Pyridoxal 5'-phosphate-dependent amino acid racemases of broad substrate specificity catalyze transamination as a side reaction. We studied the stereospecificities for hydrogen abstraction from C-4' of the bound pyridoxamine 5'-phosphate during transamination from pyridoxamine 5'- phosphate to pyruvate catalyzed by three amino acid racemases of broad substrate specificity. When the enzymes were incubated with (4'S)- or (4'R)- [4'-³H]pyridoxamine 5'-phosphate in the presence of pyruvate, tritium was released into the solvent from both pyridoxamine 5'-phosphates.
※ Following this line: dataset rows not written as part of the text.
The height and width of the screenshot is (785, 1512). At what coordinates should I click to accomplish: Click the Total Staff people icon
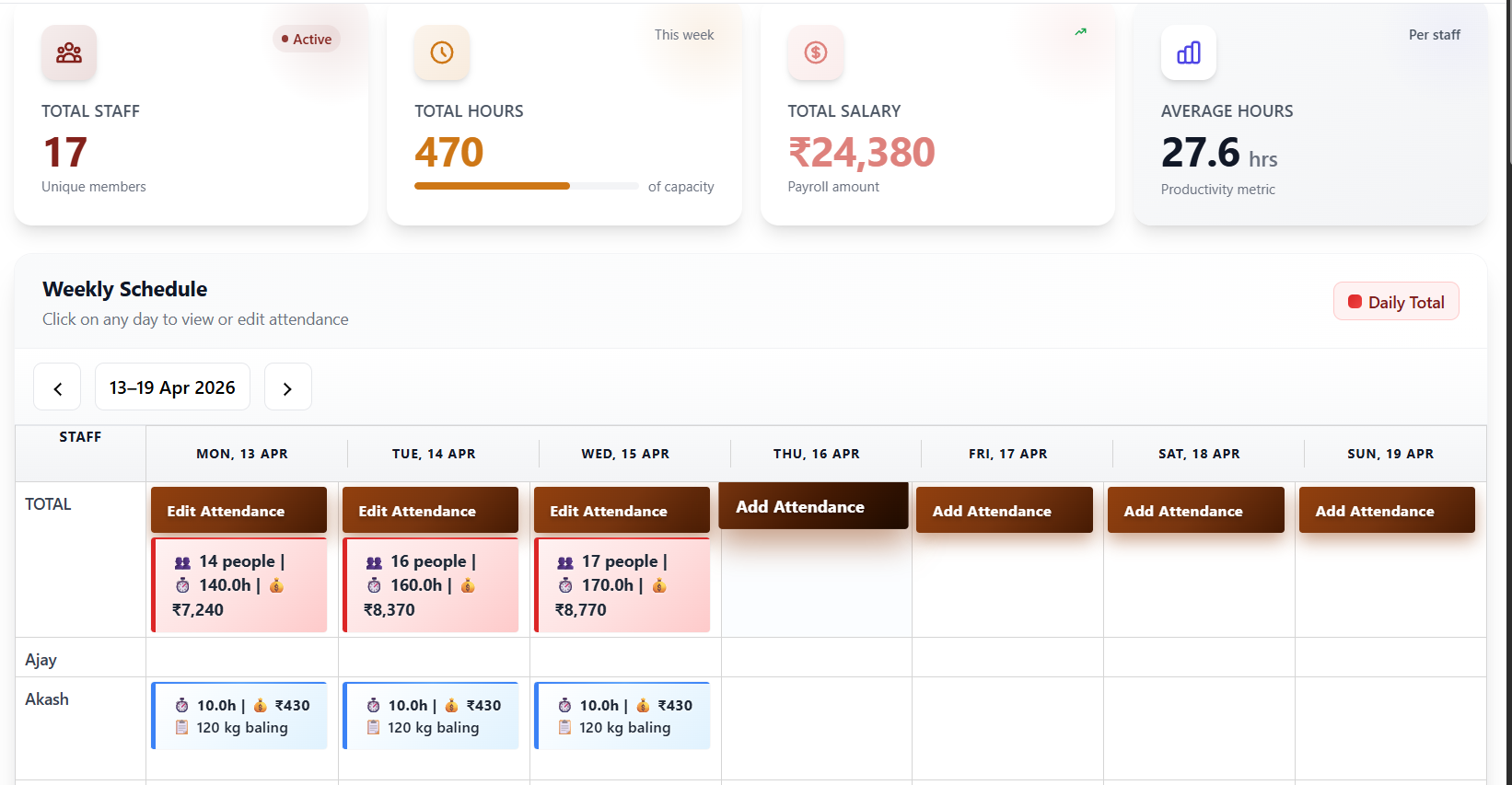click(69, 53)
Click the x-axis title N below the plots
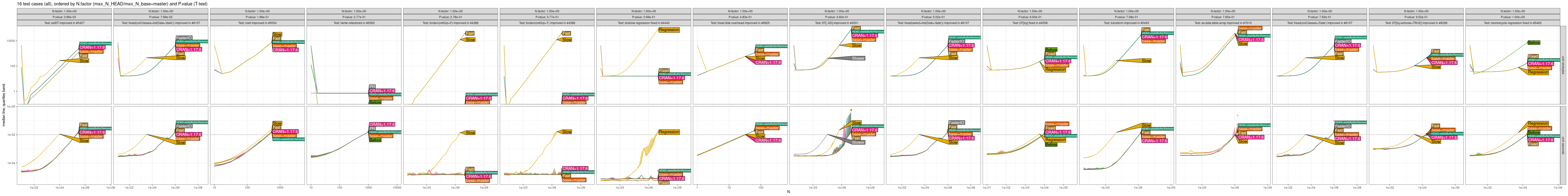This screenshot has height=196, width=1568. click(788, 192)
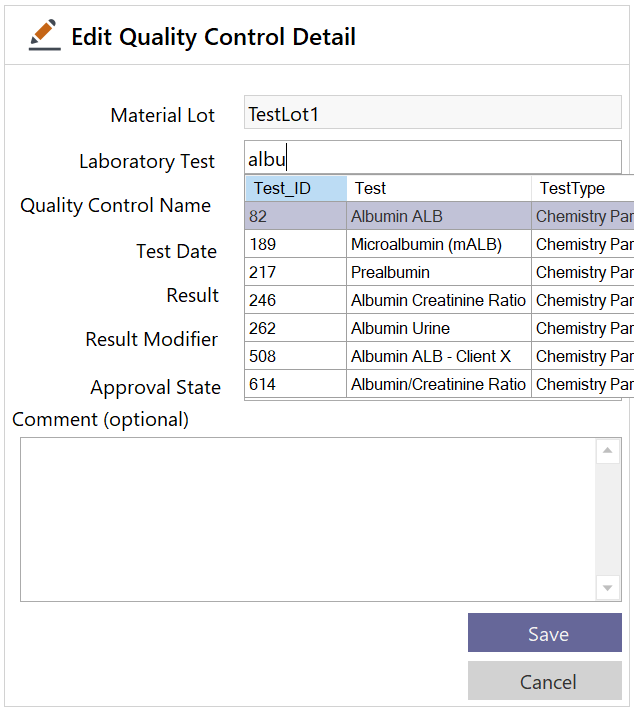Click the Laboratory Test search field
Image resolution: width=634 pixels, height=712 pixels.
[432, 159]
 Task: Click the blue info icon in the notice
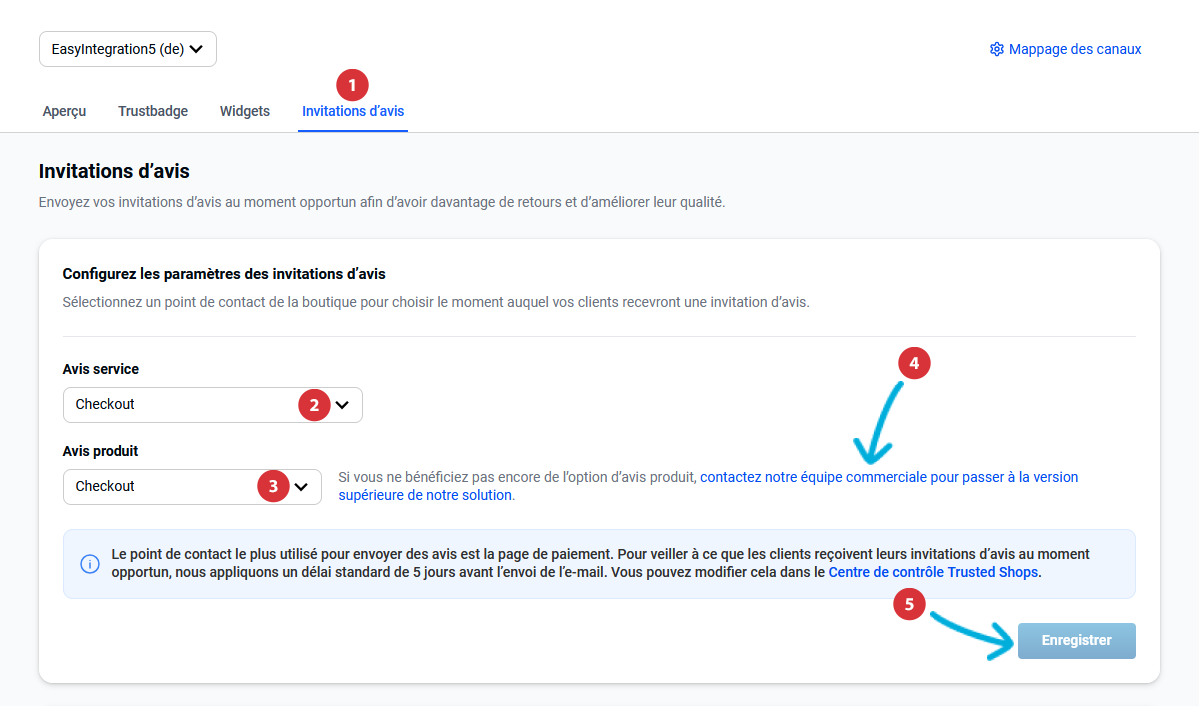click(90, 564)
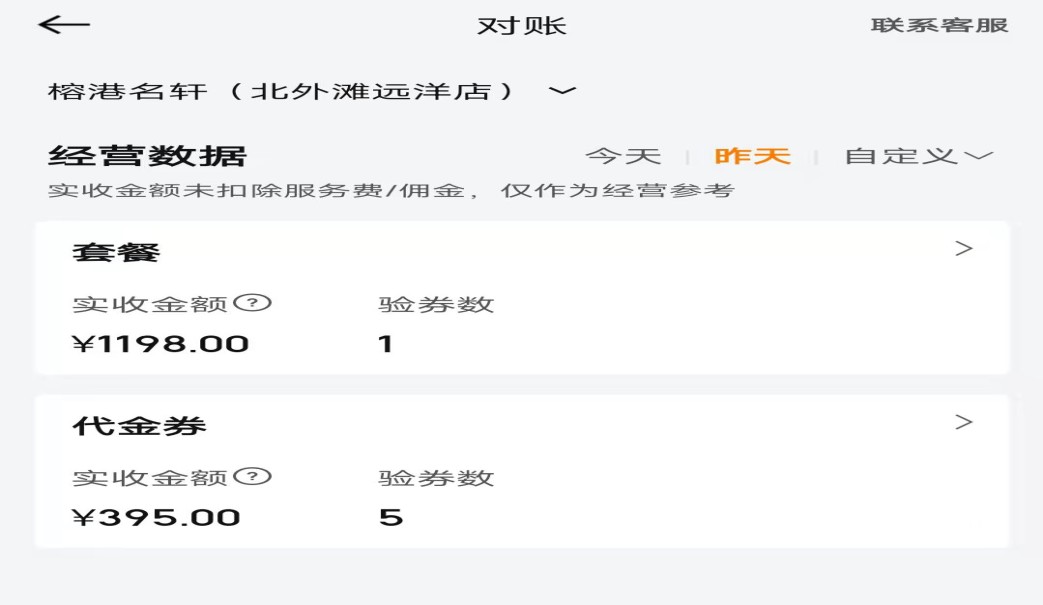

Thus, these enzymes abstract a hydrogen nonstereospecifically from C-4' of the coenzyme in contrast to the other pyridoxal 5'-phosphate-dependent enzymes so far studied, which catalyze the stereospecific hydrogen removal. Amino acid racemase of broad substrate specificity from Pseudomonas putida produced D- and L-glutamate from α-ketoglutarate through the transamination with L- ornithine. Because glutamate does not serve as a substrate for racemization, the enzyme catalyzed the nonstereospecific overall transamination between L- ornithine and α-ketoglutarate. The cleavage and formation of the C-H bond at C-4' of the coenzyme and C-2 of the substrate thus occurs nonstereospecifically on both sides of the plane of the coenzyme-substrate complex intermediate. Amino acid racemase of broad substrate specificity is the first example of a pyridoxal enzyme catalyzing nonstereospecific transamination.